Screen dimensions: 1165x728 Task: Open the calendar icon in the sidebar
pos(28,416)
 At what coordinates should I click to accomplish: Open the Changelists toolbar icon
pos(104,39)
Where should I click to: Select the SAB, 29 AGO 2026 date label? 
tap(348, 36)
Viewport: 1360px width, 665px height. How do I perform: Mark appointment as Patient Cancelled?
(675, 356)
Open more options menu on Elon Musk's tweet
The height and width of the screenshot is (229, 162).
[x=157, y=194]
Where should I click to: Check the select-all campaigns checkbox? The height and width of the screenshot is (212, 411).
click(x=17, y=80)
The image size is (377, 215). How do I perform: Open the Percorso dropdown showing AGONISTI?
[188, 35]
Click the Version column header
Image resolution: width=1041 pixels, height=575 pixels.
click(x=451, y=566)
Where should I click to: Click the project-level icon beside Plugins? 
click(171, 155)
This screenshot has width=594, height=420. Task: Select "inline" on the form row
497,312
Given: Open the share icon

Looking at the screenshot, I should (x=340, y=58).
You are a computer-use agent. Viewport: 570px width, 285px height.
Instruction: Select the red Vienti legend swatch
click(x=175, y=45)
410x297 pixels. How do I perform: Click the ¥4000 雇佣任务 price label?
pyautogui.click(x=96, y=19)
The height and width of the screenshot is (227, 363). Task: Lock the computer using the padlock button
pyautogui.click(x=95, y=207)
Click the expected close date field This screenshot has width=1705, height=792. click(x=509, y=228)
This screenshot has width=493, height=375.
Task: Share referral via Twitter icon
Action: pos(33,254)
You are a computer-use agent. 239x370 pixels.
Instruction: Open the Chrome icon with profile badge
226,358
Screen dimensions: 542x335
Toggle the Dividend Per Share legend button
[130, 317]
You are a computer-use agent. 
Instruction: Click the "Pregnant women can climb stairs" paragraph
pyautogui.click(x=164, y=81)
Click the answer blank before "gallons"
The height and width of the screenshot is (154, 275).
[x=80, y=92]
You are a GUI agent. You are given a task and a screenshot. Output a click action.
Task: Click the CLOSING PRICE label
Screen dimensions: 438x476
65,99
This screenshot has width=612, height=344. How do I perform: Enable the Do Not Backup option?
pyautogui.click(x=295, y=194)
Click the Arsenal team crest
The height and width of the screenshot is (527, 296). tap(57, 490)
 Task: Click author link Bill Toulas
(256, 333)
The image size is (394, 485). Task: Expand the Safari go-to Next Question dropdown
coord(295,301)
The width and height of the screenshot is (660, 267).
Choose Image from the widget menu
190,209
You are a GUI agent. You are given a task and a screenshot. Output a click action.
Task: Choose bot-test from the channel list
━━━━━━━━
• **Work to be completed**
Restate the material word for word so that no line differs from the original.

• **Answer below**
Screen dimensions: 1165x728 Task: Open the calendar icon in the sidebar
pos(28,416)
 At what coordinates should I click to accomplish: Open the Changelists toolbar icon
pos(104,39)
Where should I click to: Select the SAB, 29 AGO 2026 date label? 
tap(348, 36)
Viewport: 1360px width, 665px height. How do I perform: Mark appointment as Patient Cancelled?
(675, 356)
Open more options menu on Elon Musk's tweet
The height and width of the screenshot is (229, 162).
[x=157, y=194]
Where should I click to: Check the select-all campaigns checkbox? The height and width of the screenshot is (212, 411).
click(x=17, y=80)
The image size is (377, 215). How do I perform: Open the Percorso dropdown showing AGONISTI?
[188, 35]
Click the Version column header
Image resolution: width=1041 pixels, height=575 pixels.
click(x=451, y=566)
Where should I click to: Click the project-level icon beside Plugins? 
click(171, 155)
This screenshot has width=594, height=420. Task: Select "inline" on the form row
497,312
Given: Open the share icon

Looking at the screenshot, I should (x=340, y=58).
You are a computer-use agent. Viewport: 570px width, 285px height.
Instruction: Select the red Vienti legend swatch
click(x=175, y=45)
410x297 pixels. How do I perform: Click the ¥4000 雇佣任务 price label?
pyautogui.click(x=96, y=19)
The height and width of the screenshot is (227, 363). Task: Lock the computer using the padlock button
pyautogui.click(x=95, y=207)
Click the expected close date field This screenshot has width=1705, height=792. click(x=509, y=228)
This screenshot has width=493, height=375.
Task: Share referral via Twitter icon
Action: pos(33,254)
You are a computer-use agent. 239x370 pixels.
Instruction: Open the Chrome icon with profile badge
226,358
Screen dimensions: 542x335
Toggle the Dividend Per Share legend button
[130, 317]
You are a computer-use agent. 
Instruction: Click the "Pregnant women can climb stairs" paragraph
pyautogui.click(x=164, y=81)
Click the answer blank before "gallons"
The height and width of the screenshot is (154, 275).
[x=80, y=92]
You are a GUI agent. You are given a task and a screenshot. Output a click action.
Task: Click the CLOSING PRICE label
Screen dimensions: 438x476
65,99
This screenshot has width=612, height=344. How do I perform: Enable the Do Not Backup option?
pyautogui.click(x=295, y=194)
Click the Arsenal team crest
The height and width of the screenshot is (527, 296). tap(57, 490)
 Task: Click author link Bill Toulas
(256, 333)
The image size is (394, 485). Task: Expand the Safari go-to Next Question dropdown
coord(295,301)
The width and height of the screenshot is (660, 267).
Choose Image from the widget menu
190,209
You are a GUI agent. You are given a task and a screenshot. Output a click action.
Task: Choose bot-test from the channel list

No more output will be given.